# Permanent residence for EEA family member ..



## ahsan89 (Dec 6, 2013)

hello friends

i have resident card and i am looking forward to apply for permanent residecy in uk..

my wife is polish but she is not working at all . and i also have a 2 years old kid and we are getting child benefit as well.

i am working currently through out from last 5 years and i have all the record payslips p60 and etc.

i am still eligible to get permanent resident in uk.

and also can some body explain to me there is 2 forms to apply for permanent resident EEA3 and EEA4...

and i really don,t understand EEA3 form ... who can apply on EEA3 form...

and i have question can some body tell me what is treaty rights for my wife please 

MANY THANKS


----------



## Jrge (Mar 22, 2011)

Hi,


ahsan89 said:


> hello friends
> 
> i have resident card and i am looking forward to apply for permanent residecy in uk..
> 
> ...


Excising treaty rights simply means that the EU-National (your wife in this case), was/is a worker, student, self-sufficient and/or self-employed.

Based on your details, you do not qualify for permanent residence (ILR) because you wife isn't exercising treaty rights.

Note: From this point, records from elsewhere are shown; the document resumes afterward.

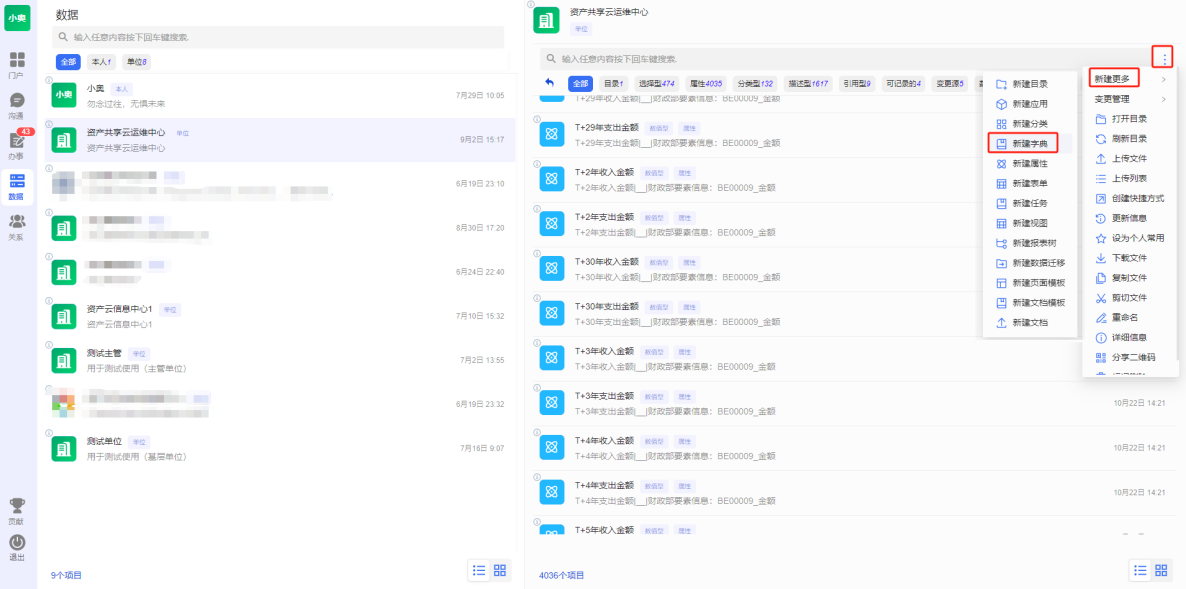Viewport: 1186px width, 589px height.
Task: Switch right panel to grid view
Action: 1161,570
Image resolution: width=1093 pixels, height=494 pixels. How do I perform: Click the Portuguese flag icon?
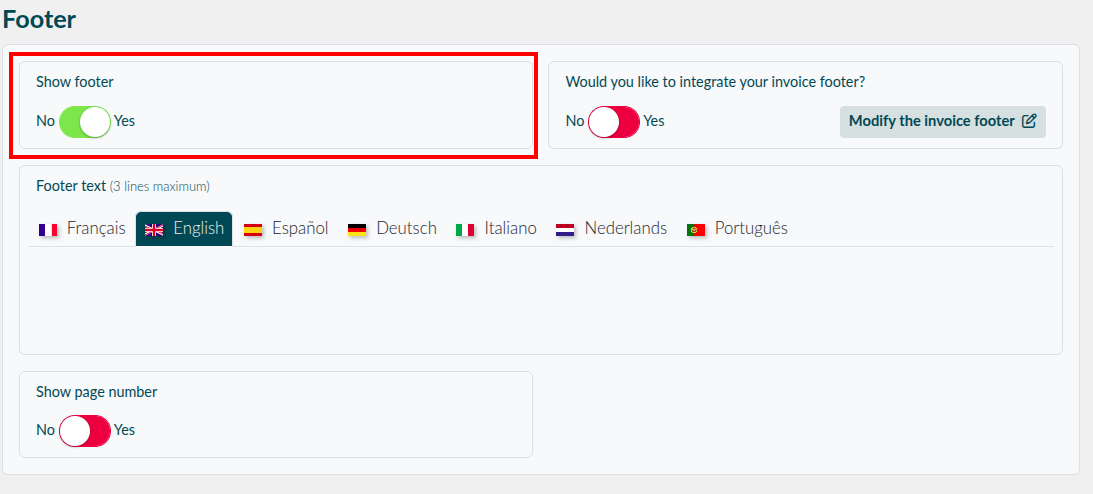(x=696, y=229)
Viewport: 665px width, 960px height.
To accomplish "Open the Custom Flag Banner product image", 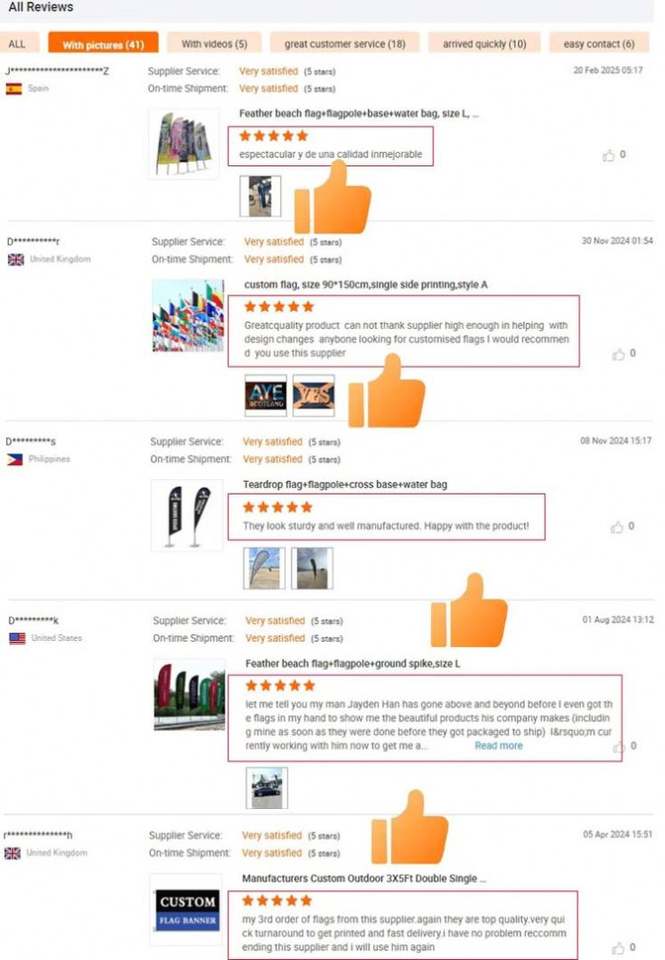I will point(186,910).
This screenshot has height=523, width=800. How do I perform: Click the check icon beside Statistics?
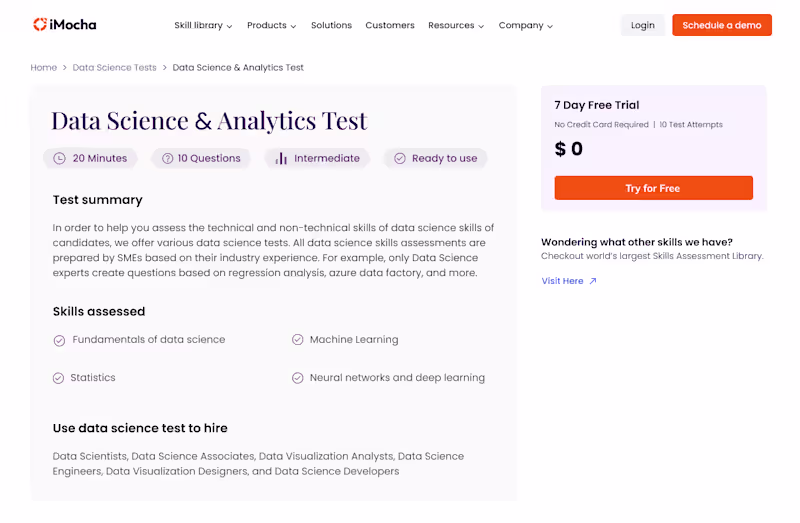click(59, 378)
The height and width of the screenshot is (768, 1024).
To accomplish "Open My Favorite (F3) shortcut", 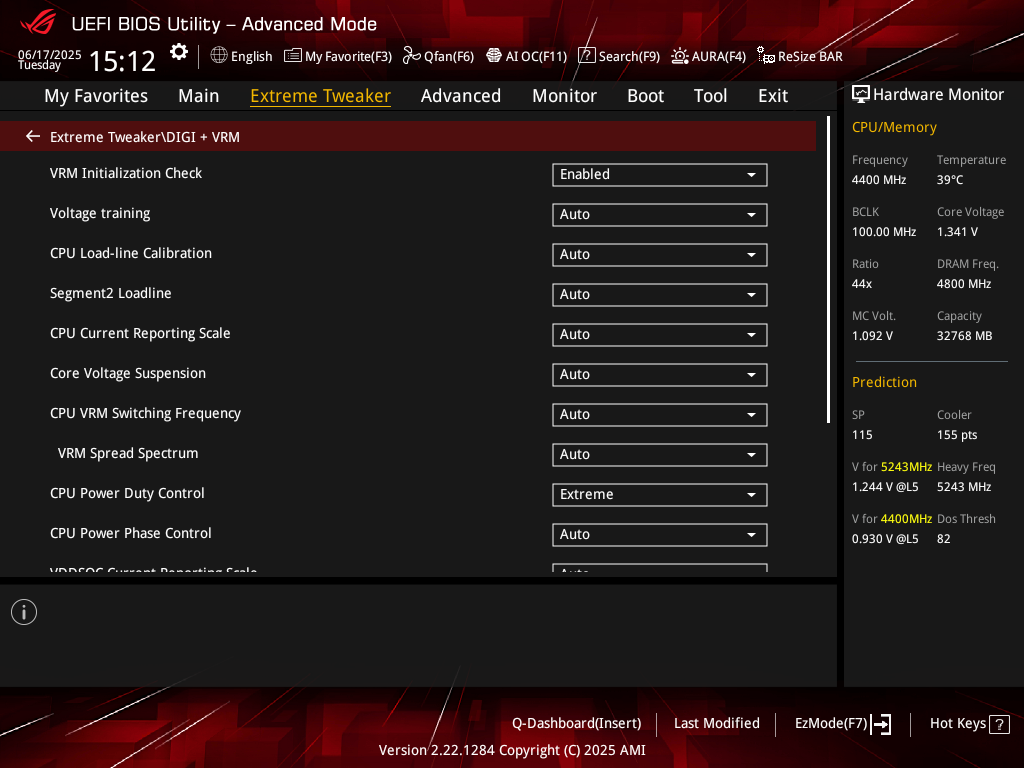I will pyautogui.click(x=338, y=56).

Even if you claimed that your wife was/is self-sufficient, you must produce evidence of Comprehensive Sickness Insurance (CSI).

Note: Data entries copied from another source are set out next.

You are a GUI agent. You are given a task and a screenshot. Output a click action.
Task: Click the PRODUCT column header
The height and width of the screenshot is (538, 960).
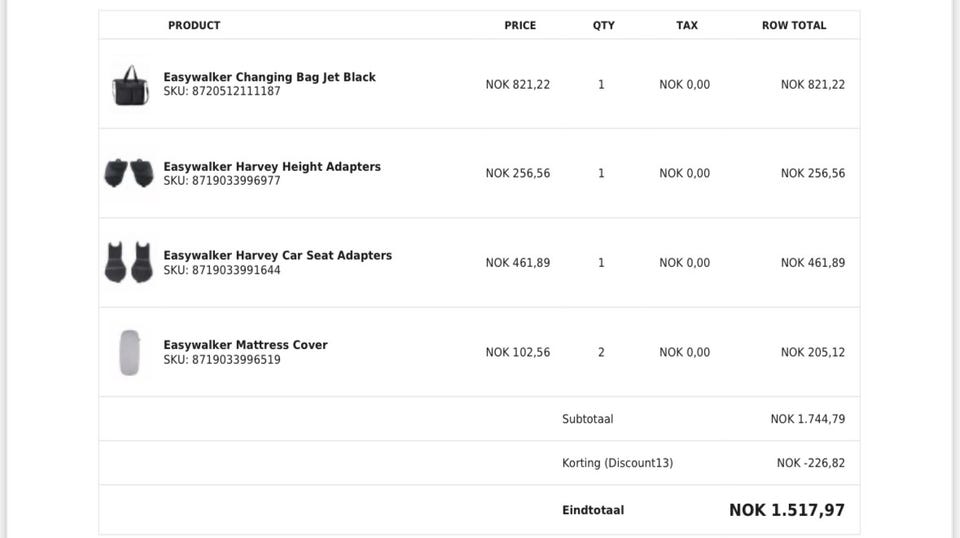point(194,26)
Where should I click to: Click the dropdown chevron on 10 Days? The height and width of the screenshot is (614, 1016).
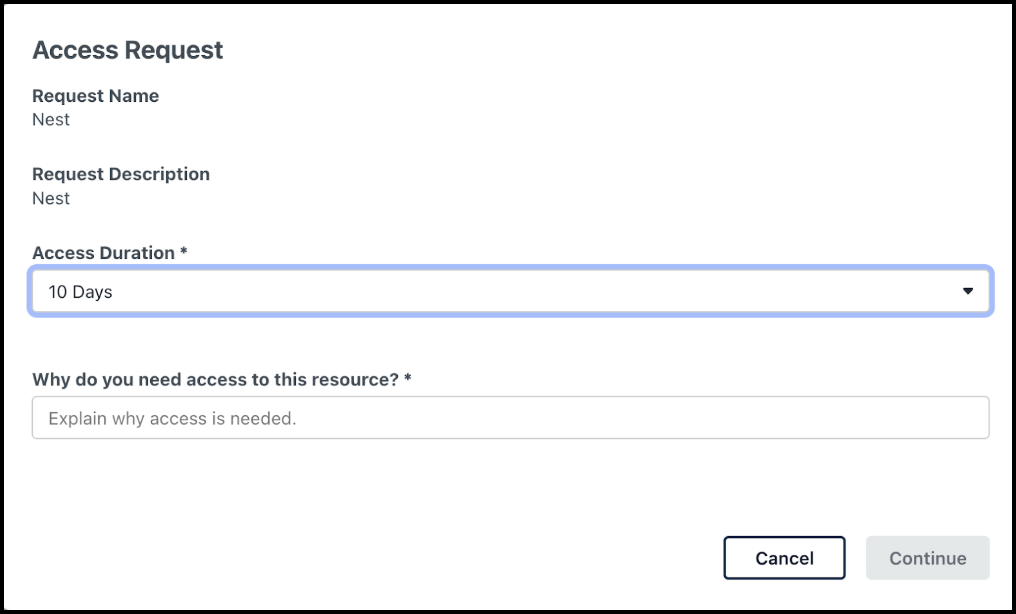pos(967,291)
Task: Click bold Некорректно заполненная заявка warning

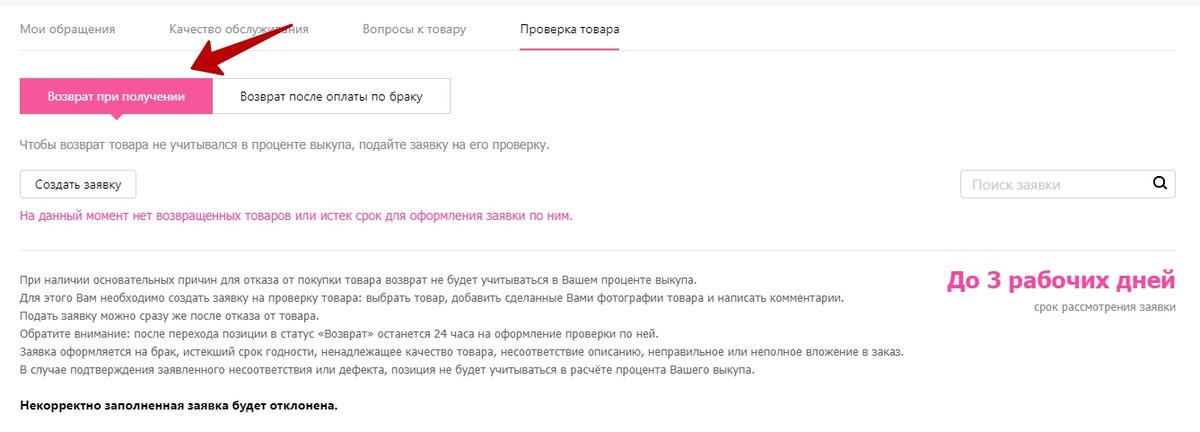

EEA4 for applies only for non-EU Nationals seeking permanent residence, whereas EEA3 is for EU-Nationals. http://www.ukba.homeoffice.gov.uk/sitecontent/applicationforms/eea/eea41.pdf

Animo
(Cheers)


----------



## ahsan89 (Dec 6, 2013)

hello animo 
thanks for your answer ...
i just wana ask you i am supporting my wife because i am allowed to work and stay so there is no mean that i can not get my permanent residency and also we are not getting other benefits.


so still i am not eligible for permanent residency.??


----------



## ewelinka834 (Dec 5, 2013)

your wife is self sufficient, so you can apply for a PR

''If they are economically self-sufficient: If your EEA family member is economically self-Guidance for Making an EEA Application (Version 08/2013) - Page 5 of 8
sufficient, you need to supply evidence of comprehensive sickness insurance and funds 
sufficient to maintain themselves and any family members included on your application during 
the time you intend to reside on this basis''

see the guidance notes for residence 
documentation as a European
Economic Area (EEA4)


----------



## ahsan89 (Dec 6, 2013)

dear ewelinka 

thanks for your answering ..
do i need to show them anything that she is self sufficient ???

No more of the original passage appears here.